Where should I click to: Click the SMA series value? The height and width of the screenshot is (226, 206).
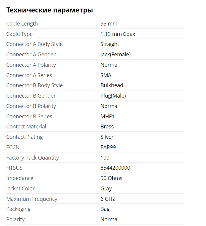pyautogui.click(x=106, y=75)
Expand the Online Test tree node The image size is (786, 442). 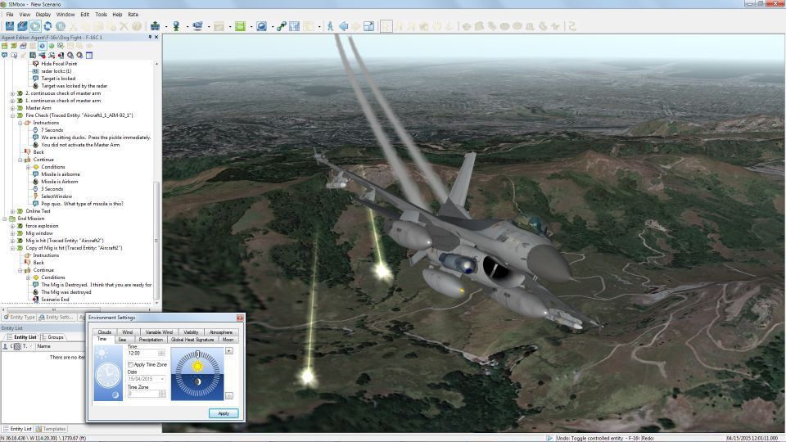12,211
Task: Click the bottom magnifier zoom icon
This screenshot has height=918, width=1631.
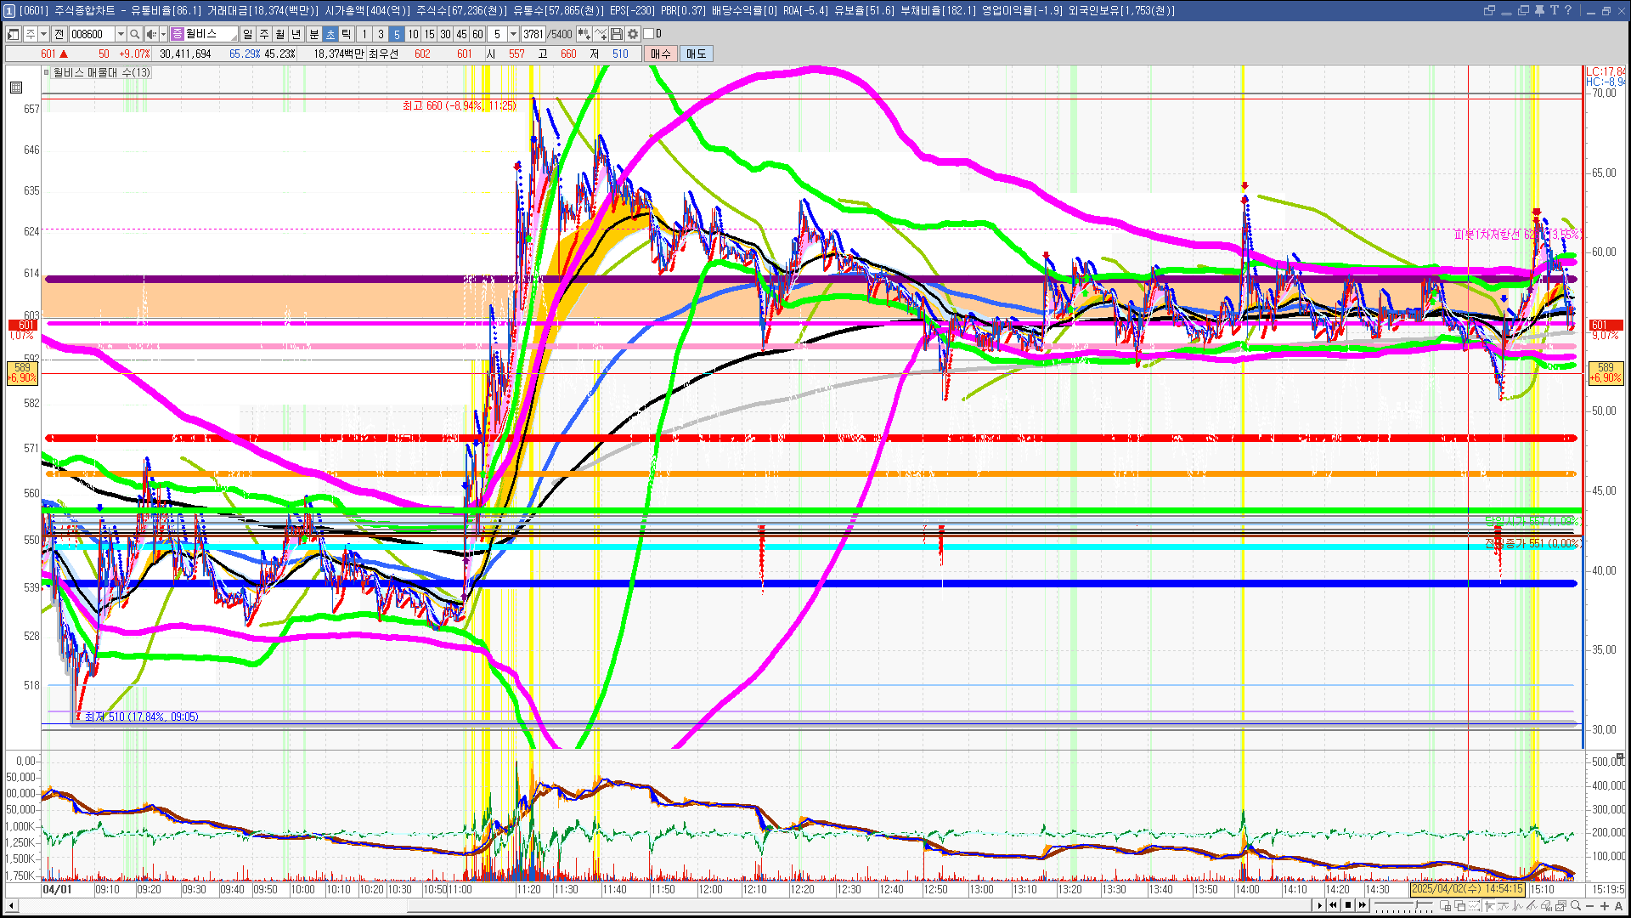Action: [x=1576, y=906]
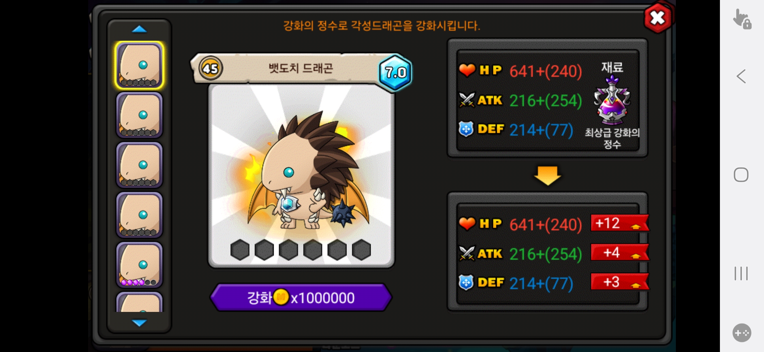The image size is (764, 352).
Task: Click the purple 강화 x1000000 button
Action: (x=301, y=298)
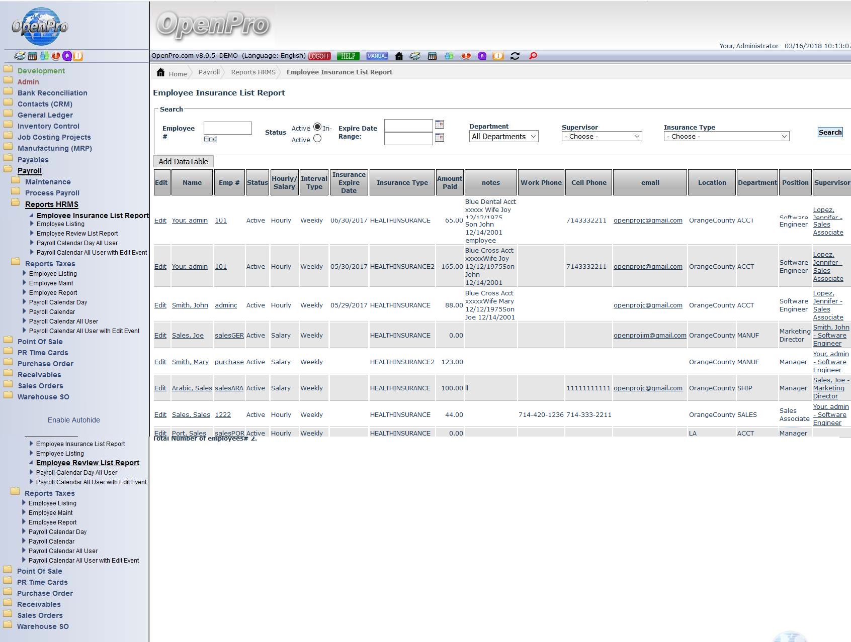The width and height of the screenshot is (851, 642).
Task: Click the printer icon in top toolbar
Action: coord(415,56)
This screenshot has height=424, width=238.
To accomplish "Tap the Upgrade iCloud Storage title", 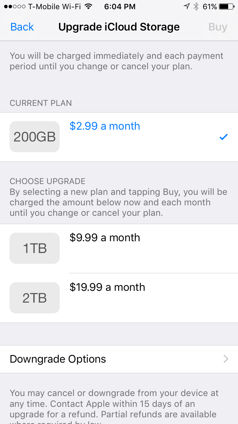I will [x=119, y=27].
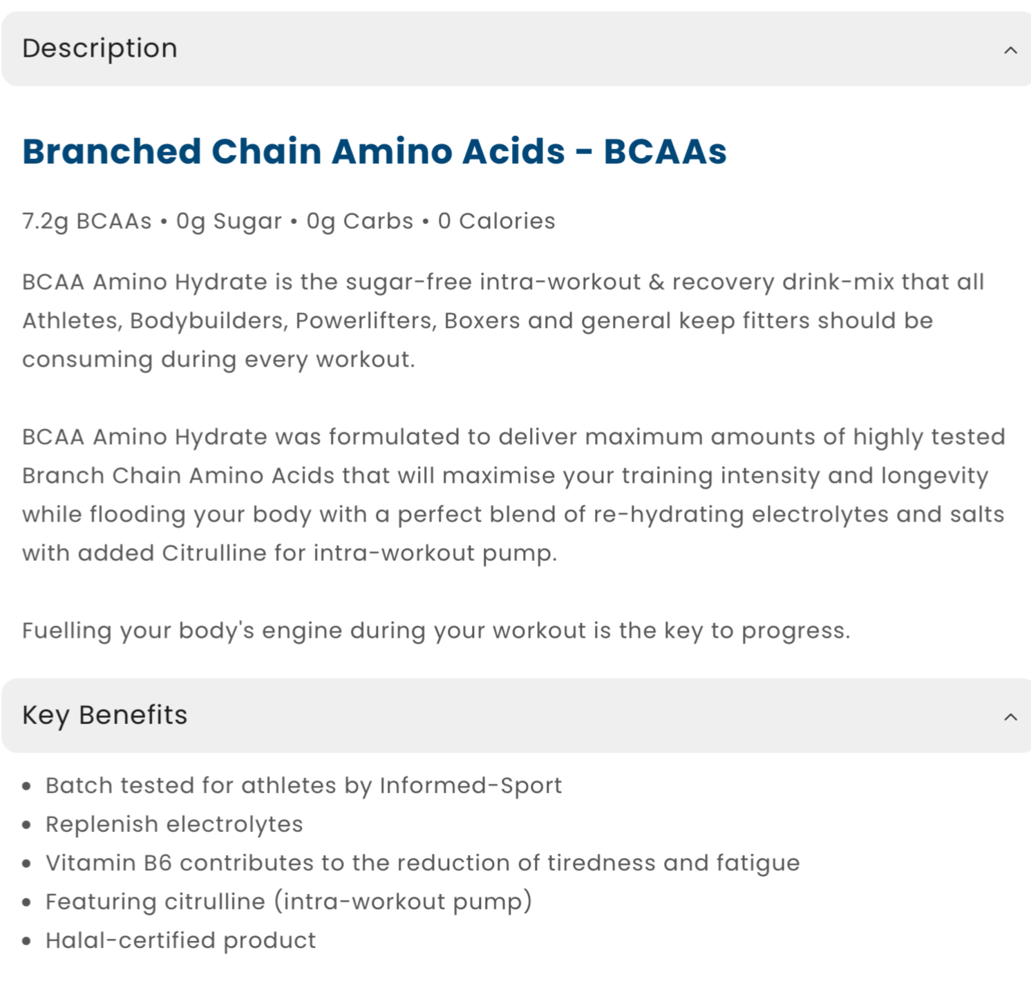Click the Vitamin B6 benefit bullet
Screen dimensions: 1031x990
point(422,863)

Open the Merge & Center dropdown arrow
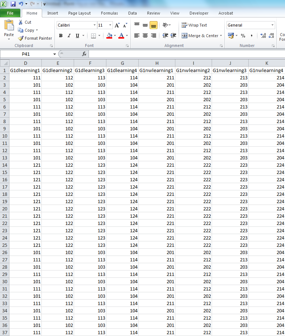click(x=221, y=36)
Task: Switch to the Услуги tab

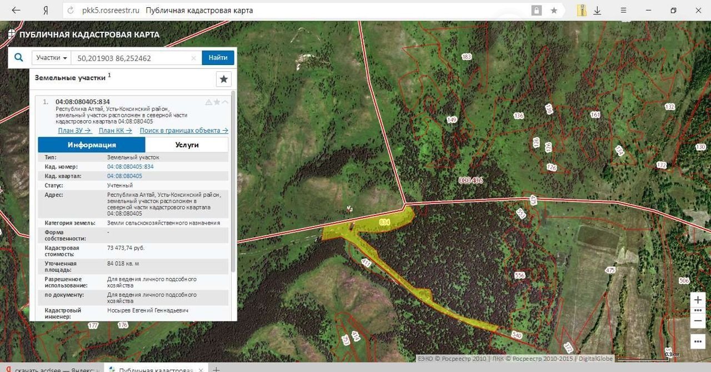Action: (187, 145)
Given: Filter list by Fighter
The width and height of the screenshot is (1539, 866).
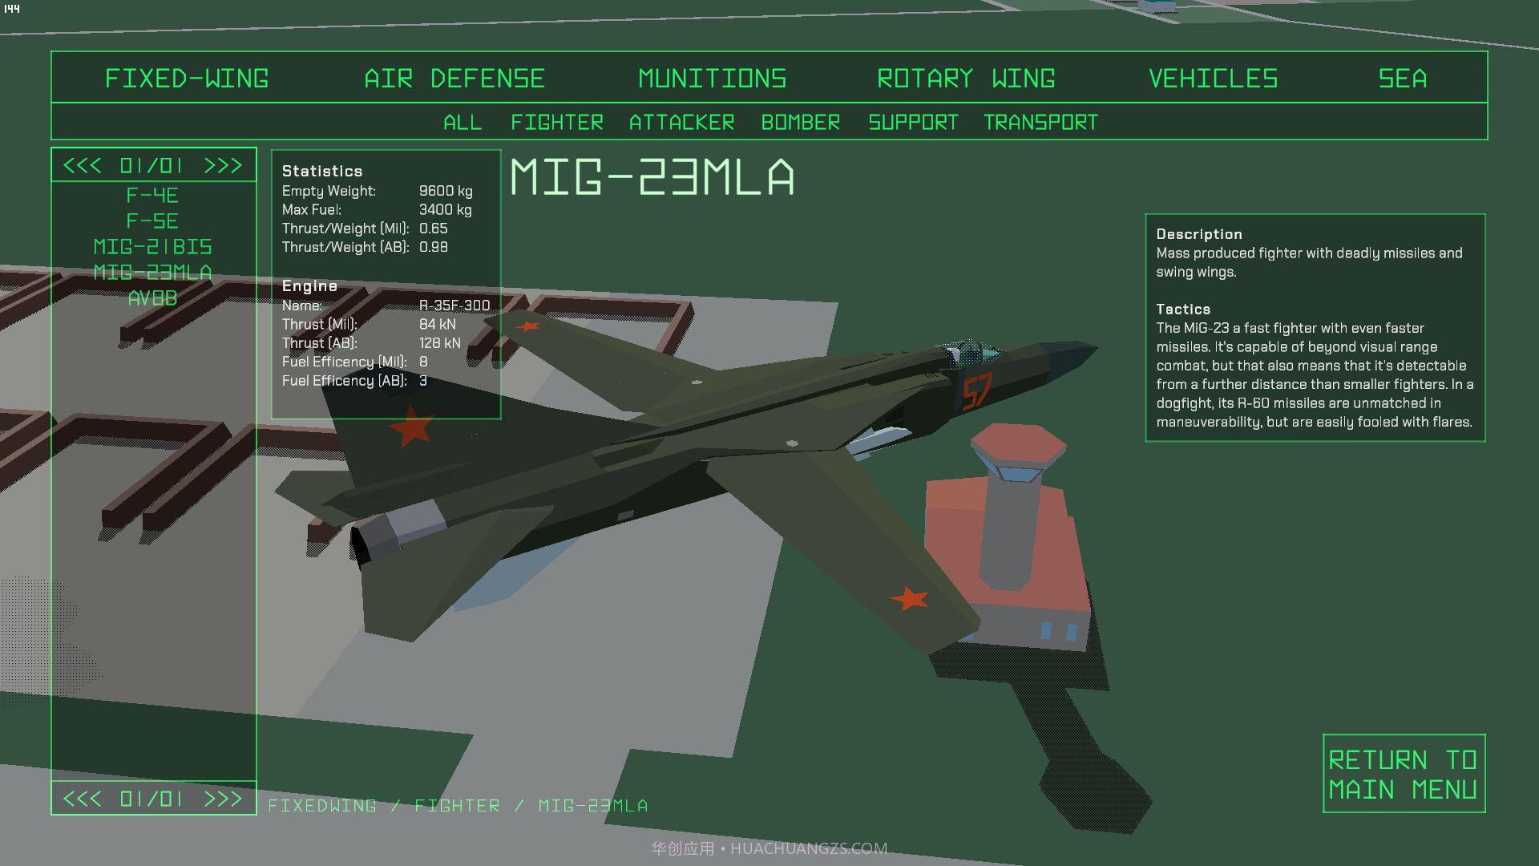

# # # #

__Goal__
Scale the rows from the line with "Open the Merge & Center dropdown arrow" through the end of the records. Write all of these lines out again, requests included, with every click coordinate in the answers multiplied by 1.6 and rounded to a whole number (halves round up), and omit the pictures.

__Final result__
Open the Merge & Center dropdown arrow
click(x=354, y=58)
Task: Switch to the Услуги tab

Action: (299, 232)
Given: Filter list by Fighter
The width and height of the screenshot is (1539, 866).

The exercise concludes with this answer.